Establishing risk appetite is key to effective risk management

Mandy Pote, Director, Cyber Risk Services, Coalfire

The mission of an enterprise risk management program is to respond to and monitor risks to the enterprise’s operations and objectives. In order to properly respond to and monitor risks, the enterprise must establish risk appetite thresholds. Well-established and well-communicated risk appetite thresholds will ensure that risks are mitigated consistently at all levels of the organization.
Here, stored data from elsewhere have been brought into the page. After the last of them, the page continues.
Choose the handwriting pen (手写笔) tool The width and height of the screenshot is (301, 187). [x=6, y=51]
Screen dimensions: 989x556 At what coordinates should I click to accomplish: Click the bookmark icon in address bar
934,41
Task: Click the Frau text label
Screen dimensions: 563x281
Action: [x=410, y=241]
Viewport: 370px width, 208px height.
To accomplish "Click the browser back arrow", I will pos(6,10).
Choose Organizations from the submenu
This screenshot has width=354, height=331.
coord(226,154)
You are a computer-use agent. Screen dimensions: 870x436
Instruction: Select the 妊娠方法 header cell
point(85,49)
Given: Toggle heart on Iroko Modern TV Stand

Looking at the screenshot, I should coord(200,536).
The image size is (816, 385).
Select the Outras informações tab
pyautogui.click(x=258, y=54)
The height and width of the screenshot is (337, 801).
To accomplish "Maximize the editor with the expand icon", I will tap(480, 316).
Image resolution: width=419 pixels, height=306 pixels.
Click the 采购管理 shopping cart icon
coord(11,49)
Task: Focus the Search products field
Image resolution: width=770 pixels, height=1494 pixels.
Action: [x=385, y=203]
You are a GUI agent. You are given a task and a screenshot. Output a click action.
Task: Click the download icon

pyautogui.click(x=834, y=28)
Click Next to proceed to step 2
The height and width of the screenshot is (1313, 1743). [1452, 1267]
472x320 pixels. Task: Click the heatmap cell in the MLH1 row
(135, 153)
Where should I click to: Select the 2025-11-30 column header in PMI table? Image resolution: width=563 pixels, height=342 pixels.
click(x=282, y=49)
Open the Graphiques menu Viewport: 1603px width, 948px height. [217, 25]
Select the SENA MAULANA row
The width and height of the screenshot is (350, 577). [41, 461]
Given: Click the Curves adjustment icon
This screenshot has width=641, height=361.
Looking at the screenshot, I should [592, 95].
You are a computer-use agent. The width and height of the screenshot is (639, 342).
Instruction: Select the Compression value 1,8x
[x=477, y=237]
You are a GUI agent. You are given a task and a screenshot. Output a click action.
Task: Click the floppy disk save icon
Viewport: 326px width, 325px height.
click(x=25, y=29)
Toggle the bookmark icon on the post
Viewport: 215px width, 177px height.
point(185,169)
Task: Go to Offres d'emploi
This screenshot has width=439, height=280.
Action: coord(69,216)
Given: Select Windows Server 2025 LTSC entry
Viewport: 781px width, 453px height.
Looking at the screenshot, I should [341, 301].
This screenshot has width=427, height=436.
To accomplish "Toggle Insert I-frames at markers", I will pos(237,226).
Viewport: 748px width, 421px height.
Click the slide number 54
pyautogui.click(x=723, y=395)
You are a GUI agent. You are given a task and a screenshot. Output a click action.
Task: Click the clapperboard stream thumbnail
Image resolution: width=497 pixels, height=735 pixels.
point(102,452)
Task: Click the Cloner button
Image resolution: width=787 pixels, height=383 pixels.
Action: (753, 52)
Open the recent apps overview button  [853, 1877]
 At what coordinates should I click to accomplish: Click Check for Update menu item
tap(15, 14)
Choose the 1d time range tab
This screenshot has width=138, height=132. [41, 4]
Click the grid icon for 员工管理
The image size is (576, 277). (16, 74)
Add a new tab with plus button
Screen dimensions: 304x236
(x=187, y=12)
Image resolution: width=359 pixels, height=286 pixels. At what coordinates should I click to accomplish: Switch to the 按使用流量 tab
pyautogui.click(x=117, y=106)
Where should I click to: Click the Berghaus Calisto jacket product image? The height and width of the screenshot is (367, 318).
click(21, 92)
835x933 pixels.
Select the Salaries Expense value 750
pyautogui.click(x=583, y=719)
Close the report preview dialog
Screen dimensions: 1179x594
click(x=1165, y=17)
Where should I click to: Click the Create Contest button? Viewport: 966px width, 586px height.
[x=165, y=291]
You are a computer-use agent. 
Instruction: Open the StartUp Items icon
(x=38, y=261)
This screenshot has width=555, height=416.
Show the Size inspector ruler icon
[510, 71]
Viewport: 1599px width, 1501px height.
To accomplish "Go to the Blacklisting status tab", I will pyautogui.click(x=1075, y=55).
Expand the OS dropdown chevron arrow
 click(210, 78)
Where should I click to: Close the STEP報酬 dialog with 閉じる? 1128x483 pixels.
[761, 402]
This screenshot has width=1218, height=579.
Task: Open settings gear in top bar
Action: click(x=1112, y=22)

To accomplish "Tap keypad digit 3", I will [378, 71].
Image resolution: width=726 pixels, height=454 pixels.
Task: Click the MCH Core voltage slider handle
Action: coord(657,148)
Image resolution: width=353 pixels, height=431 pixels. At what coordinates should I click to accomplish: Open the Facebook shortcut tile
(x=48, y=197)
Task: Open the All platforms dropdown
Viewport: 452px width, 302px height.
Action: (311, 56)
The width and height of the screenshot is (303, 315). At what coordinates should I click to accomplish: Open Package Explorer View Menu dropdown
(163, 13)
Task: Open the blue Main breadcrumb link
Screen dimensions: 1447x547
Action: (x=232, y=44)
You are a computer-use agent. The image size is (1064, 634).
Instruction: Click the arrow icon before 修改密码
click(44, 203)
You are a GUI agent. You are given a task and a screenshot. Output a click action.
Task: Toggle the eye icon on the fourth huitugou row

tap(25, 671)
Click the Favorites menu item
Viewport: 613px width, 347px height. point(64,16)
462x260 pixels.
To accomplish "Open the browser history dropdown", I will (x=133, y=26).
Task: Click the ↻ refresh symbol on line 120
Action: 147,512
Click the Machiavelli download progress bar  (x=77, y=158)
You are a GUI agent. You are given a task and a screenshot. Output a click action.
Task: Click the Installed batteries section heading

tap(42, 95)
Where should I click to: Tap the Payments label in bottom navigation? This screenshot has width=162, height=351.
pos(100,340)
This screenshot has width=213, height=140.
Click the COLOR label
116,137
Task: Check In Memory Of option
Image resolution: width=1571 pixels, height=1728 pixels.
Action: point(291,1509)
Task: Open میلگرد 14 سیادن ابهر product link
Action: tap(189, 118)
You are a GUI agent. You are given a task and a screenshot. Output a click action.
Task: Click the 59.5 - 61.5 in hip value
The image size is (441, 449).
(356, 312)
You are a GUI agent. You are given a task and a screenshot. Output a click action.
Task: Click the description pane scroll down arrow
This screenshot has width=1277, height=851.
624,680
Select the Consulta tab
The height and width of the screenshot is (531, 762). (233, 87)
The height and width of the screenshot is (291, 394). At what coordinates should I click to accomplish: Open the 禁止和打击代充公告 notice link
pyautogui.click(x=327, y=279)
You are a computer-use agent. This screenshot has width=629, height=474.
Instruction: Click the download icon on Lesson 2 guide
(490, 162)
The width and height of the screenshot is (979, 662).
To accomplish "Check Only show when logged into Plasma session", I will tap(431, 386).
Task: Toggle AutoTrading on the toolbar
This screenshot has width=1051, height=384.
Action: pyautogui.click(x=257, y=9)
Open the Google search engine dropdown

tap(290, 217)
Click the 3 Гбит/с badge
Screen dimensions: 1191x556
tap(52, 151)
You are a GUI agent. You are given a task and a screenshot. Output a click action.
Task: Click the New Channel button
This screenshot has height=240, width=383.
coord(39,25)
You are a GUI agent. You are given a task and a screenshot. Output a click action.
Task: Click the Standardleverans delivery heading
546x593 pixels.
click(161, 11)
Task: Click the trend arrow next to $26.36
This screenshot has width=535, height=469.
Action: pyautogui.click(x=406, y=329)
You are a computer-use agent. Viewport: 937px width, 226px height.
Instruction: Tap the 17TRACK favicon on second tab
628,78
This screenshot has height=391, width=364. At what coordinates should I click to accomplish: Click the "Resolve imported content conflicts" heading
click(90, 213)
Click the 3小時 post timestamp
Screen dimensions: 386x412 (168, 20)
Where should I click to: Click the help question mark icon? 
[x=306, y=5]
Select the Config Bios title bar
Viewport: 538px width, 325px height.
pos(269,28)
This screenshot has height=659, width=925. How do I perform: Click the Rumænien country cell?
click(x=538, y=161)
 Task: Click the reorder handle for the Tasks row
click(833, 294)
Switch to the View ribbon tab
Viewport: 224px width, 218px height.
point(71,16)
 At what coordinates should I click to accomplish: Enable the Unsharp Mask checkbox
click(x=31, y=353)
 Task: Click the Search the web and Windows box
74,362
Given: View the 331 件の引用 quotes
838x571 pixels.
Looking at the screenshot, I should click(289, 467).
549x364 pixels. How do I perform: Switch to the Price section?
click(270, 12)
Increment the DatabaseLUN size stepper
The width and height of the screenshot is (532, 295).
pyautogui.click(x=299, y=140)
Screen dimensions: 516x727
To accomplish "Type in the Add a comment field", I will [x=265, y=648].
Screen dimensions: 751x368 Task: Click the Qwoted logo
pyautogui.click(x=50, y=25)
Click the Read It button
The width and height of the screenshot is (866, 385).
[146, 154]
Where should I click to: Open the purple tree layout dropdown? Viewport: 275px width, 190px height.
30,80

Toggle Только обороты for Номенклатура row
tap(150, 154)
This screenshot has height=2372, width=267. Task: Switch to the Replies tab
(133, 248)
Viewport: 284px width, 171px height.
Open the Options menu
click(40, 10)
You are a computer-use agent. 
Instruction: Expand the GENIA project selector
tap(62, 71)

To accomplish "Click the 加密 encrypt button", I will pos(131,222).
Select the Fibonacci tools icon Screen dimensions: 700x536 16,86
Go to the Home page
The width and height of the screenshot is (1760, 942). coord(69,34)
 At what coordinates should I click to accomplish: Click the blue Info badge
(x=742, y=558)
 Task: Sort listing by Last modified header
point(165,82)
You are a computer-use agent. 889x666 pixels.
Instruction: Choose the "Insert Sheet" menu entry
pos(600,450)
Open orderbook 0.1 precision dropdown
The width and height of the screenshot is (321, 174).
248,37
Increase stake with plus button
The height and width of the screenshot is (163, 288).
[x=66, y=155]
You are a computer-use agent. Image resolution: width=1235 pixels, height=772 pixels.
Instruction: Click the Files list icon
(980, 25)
Often, the terms “risk appetite” and “risk tolerance” are used interchangeably. However, these terms, while closely related, are distinct:

  • Risk Appetite – High-level statement(s) that determines the amount of risk an organization is willing to accept
    Example: Will not accept risks that could result in a data breach
  • Risk Tolerance – Typically quantifiable, sets the boundaries that the organization is willing to stray from risk appetite
    Example: Will not accept risks that could result in a data breach of more than 1,000 customer records

In response to findings from a risk assessment, risk owners can make educated risk decisions, utilizing the enterprise’s risk appetite and tolerance as guardrails. Consider two risk assessment findings in the examples below:

  1. One million unencrypted customer records are stored on the open network share drive
  2. Hundreds of unencrypted marketing materials are stored in a SaaS storage provider

Since both scenarios include a potential risk of data breach, the risk owner will want to ensure that the risk response actions align with the organization’s goals and objectives. By considering the enterprise’s risk tolerance statement, “will not accept risks that could result in a data breach of more than 1,000 customer records,” only the first risk is not within the threshold. Therefore, the first risk should be mitigated until it is within the bounds of the organization’s risk tolerance level.

One of the key challenges is always enforcing and communicating risk appetite across the entire enterprise. First, management must develop risk appetite statements that are relevant to business processes and systems. This will allow business unit leaders to effectively execute and enforce risk appetite statements within risk management processes. Second, management should ensure that risk appetite strategy is consistently reflected in organizational communications, such as business goals, metrics reporting, etc. Business unit leaders will be more likely to implement risk mitigation activities into daily processes if they receive reliable and informative communication from leadership.

In conclusion, establishing enterprise risk appetite statements ensures that business unit leaders throughout the enterprise are operating against the same metrics and goals. Risk appetite and supporting risk tolerance statements should serve as guidelines for both strategic and tactical decision making throughout the risk management lifecycle.